# WHAT YOU SHOULD DO:
In the passage on the biosphere and capitalist modernity, what two things does the text say the contemporary form of human society has initiated?

# SOURCE DOCUMENT:
........

The problem, again: The interconnected ecosystems that make up the biosphere are all dependent on the capture, conversion and distribution of the sun’s energy through the planetary cycling of carbon. The biosphere has proved to be fairly resilient. Within the constraining parameters of life on earth, however, changes in climate can have enormous consequences. Interventions, human or non-human, that impact ecosystems and the carbon cycle can result in irreversible losses of biodiversity and trigger abrupt and uncontrollable climate changes. The contemporary form of human society – the global social process we know as capitalist modernity – has initiated both a new mass extinction event and global warming. As a result, tens of thousands of life forms will be ‘disappeared’ and millions of people will lose, directly or indirectly, their lives, health or homes through famine, drought, illness and war. These processes are already unfolding. The urgent question is: how far will they go?

Put differently, the problem is the dominant social process and the difficulty in changing it. The social process, organized to maximize capital accumulation and channeled through a rivalrous interstate system, compels all individuals to compete for places in a national economy and compels all states to promote and defend one national economy against all others. Growth, measured in Gross Domestic Product, is a given. By this logic, capital and biosphere are caught in a relation of antagonism, setting up endless and dreary struggles between the claims of jobs and environment, profits and endangered species, consumption and biodiversity. Through this optic, climate change and mass extinction are simply matters of national security and risk assessment. It is taken for granted that science and technology will enable human adaptation to ecological degradation and the weather. The national security-surveillance state is oriented toward enforcing the current social logic, not changing it. The state’s concern is: who can dominate in the new climate scenario? Or in other words: what must be changed, in order to keep in place the current regime of accumulation and logic of domination? Seen from below, however, the problem is how to change that very logic.

........

# DATA SHOWN:
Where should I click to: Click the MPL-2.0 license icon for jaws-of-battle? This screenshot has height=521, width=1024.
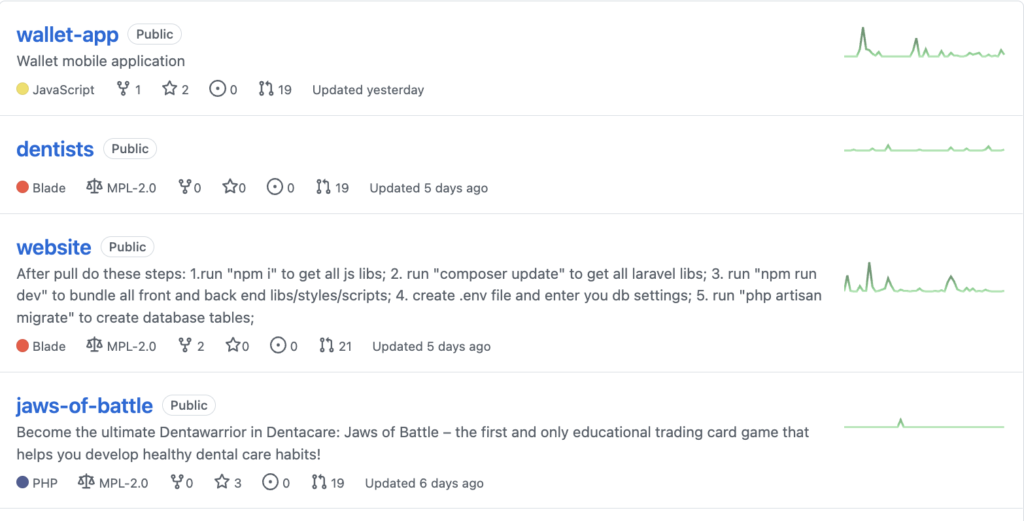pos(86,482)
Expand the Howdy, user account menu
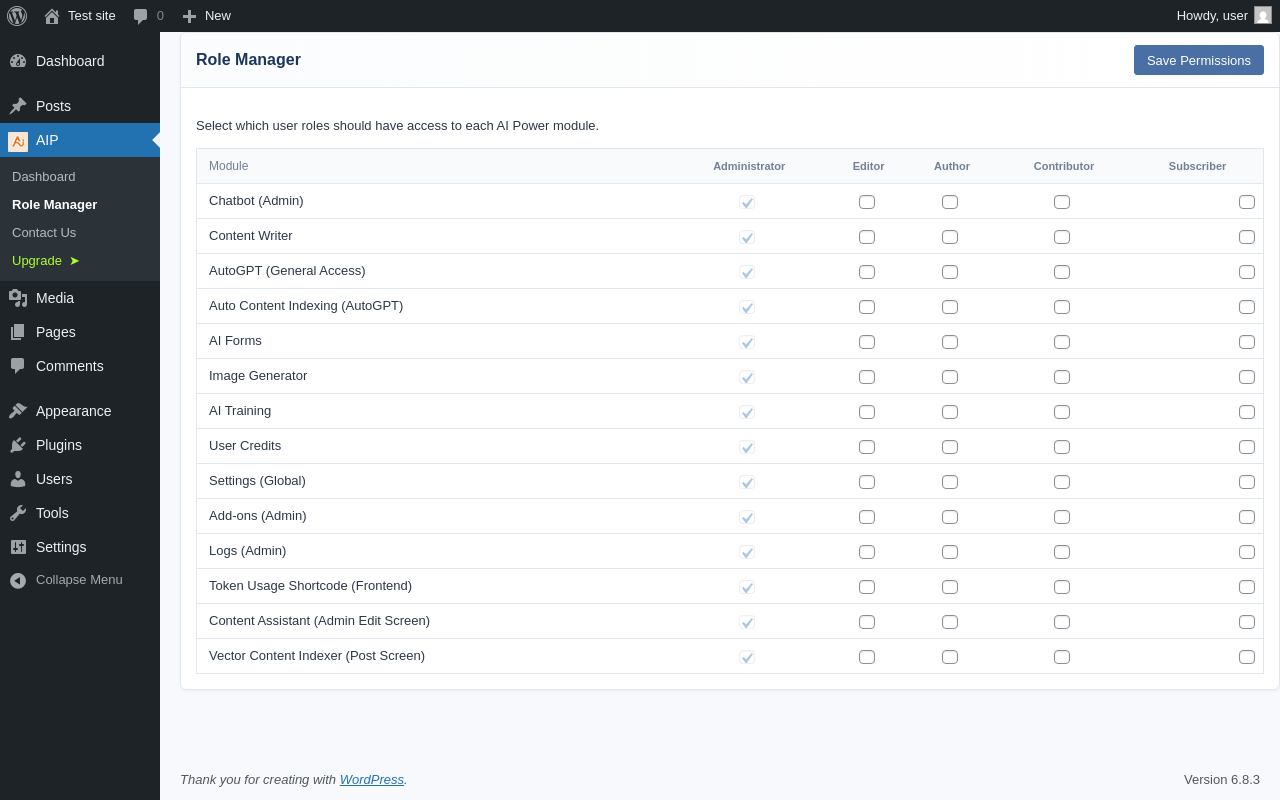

........

# ANSWER FOR THE TASK:
A new mass extinction event and global warming.